Fundado en 1910

Cartas al director

Calor que duele

El Mediterráneo se ha convertido en un horno. Sus países ribereños arden por los cuatro costados, y el humo de los incendios cubre el cielo como un velo oscuro. El dolor ya no es una metáfora: se siente en la piel, en los pulmones y en la memoria de quienes recordamos veranos más benignos.

Este año, como los anteriores, el calor extremo ha golpeado ciudades y pueblos con temperaturas que impiden el descanso. Las calles permanecen desiertas en las horas centrales, y muchos buscan refugio en centros comerciales o en hogares con aire acondicionado, un lujo que no todos pueden permitirse y que no todos los organismos toleran igual.

El verano, antes sinónimo de paz y descanso, se ha vuelto una estación poco deseable para la salud humana. Broncearse es ahora un riesgo; hidratarse, una obligación constante; respirar, a veces, un acto difícil. El calor marca diferencias con el ayer, aunque todavía haya quienes lo niegan.

Dolor, calor, ardor: palabras que definen no solo este verano, sino una tendencia sostenida en el tiempo.

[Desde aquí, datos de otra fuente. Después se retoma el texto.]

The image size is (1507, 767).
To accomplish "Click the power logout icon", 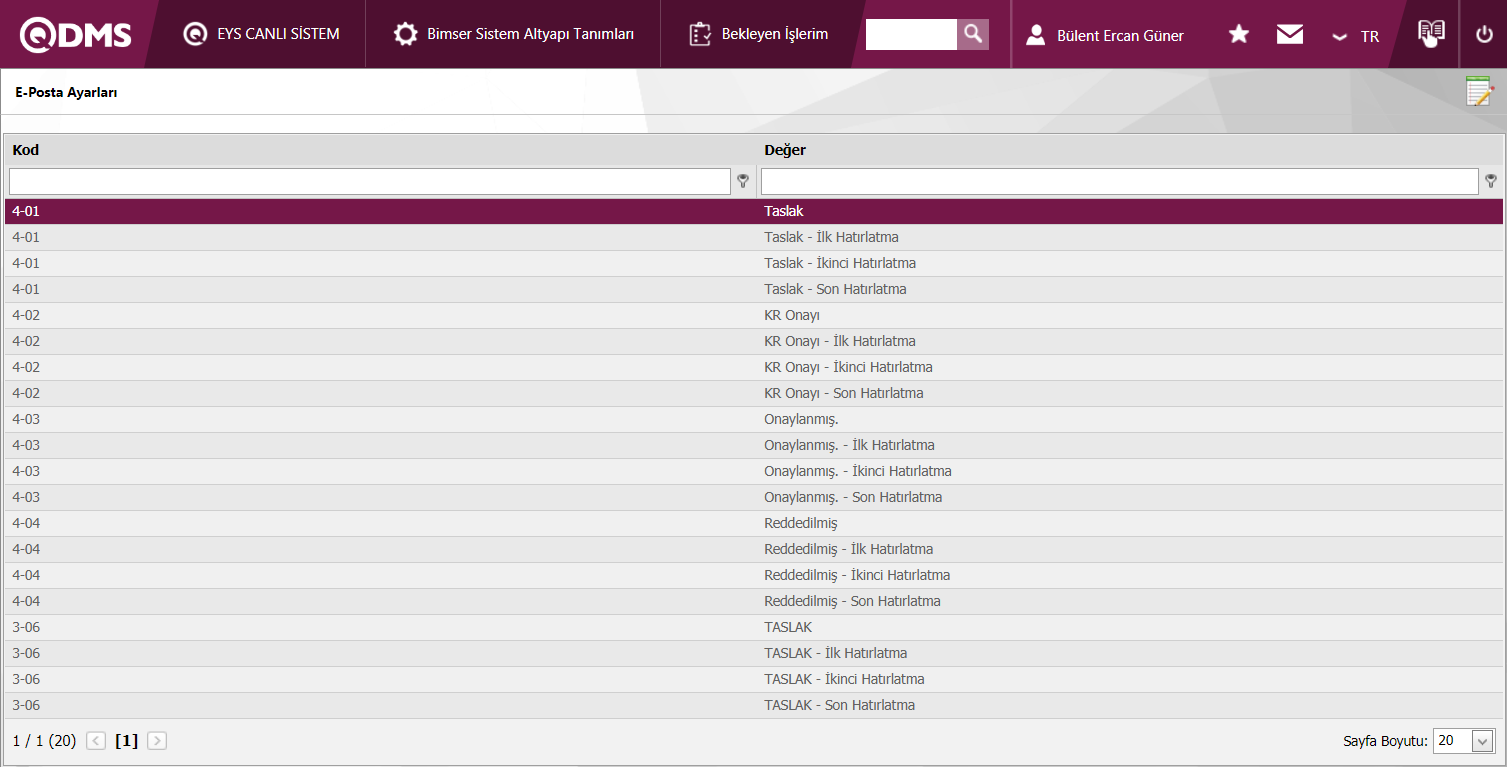I will click(x=1484, y=35).
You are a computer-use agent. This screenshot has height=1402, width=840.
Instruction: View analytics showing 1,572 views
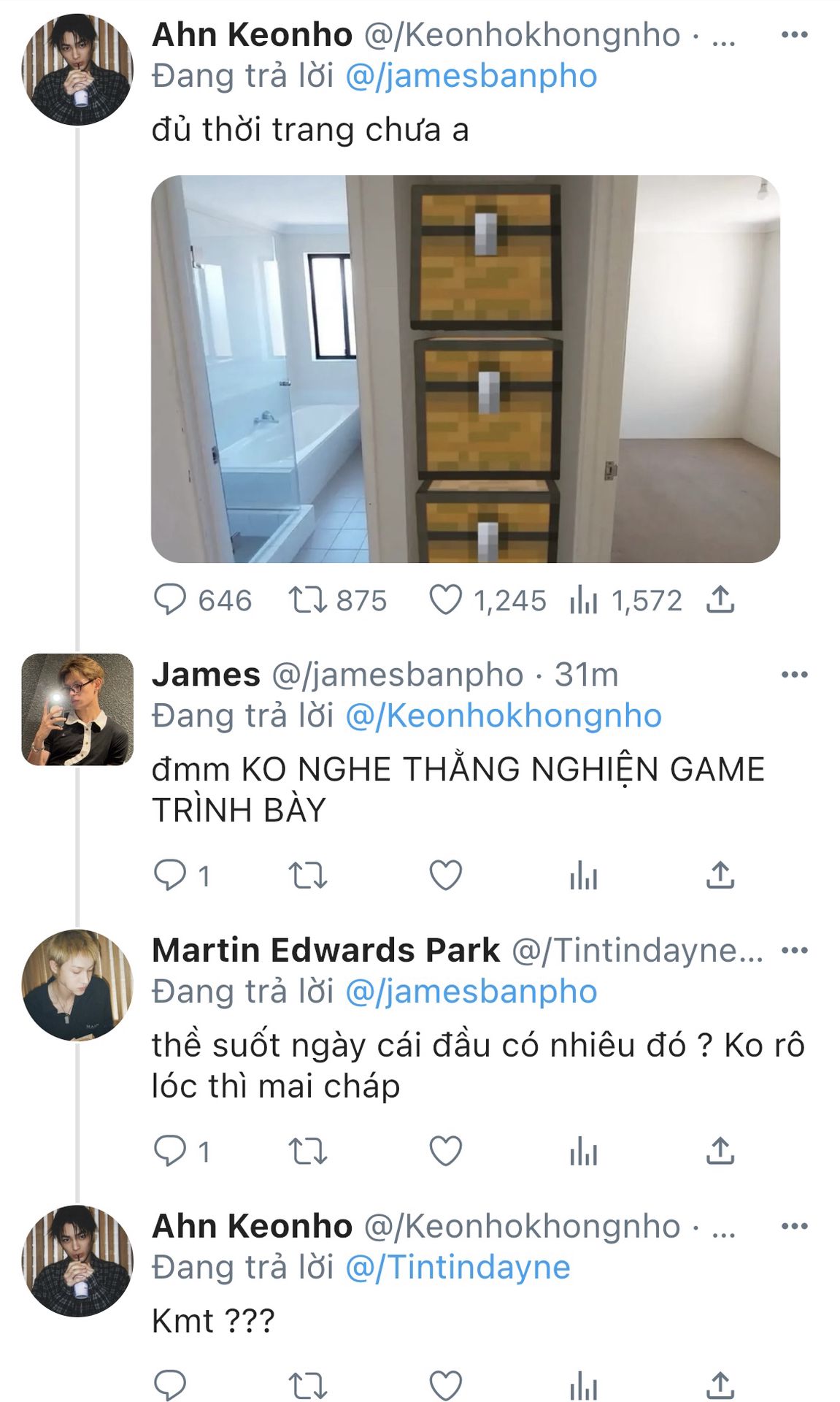[584, 600]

Las cifras globales lo confirman: la temperatura media del planeta sigue subiendo, y con ella aumentan los extremos climáticos. Negar esta evidencia puede servir a ciertos fanatismos, pero no al sentido común.

Los que solo deseamos veranos razonables sentimos dolor y sufrimiento ante unos hechos difíciles de rebatir. La polarización alcanza incluso a este asunto: nuestra casa común, la Tierra, arde mientras discutimos si el incendio existe.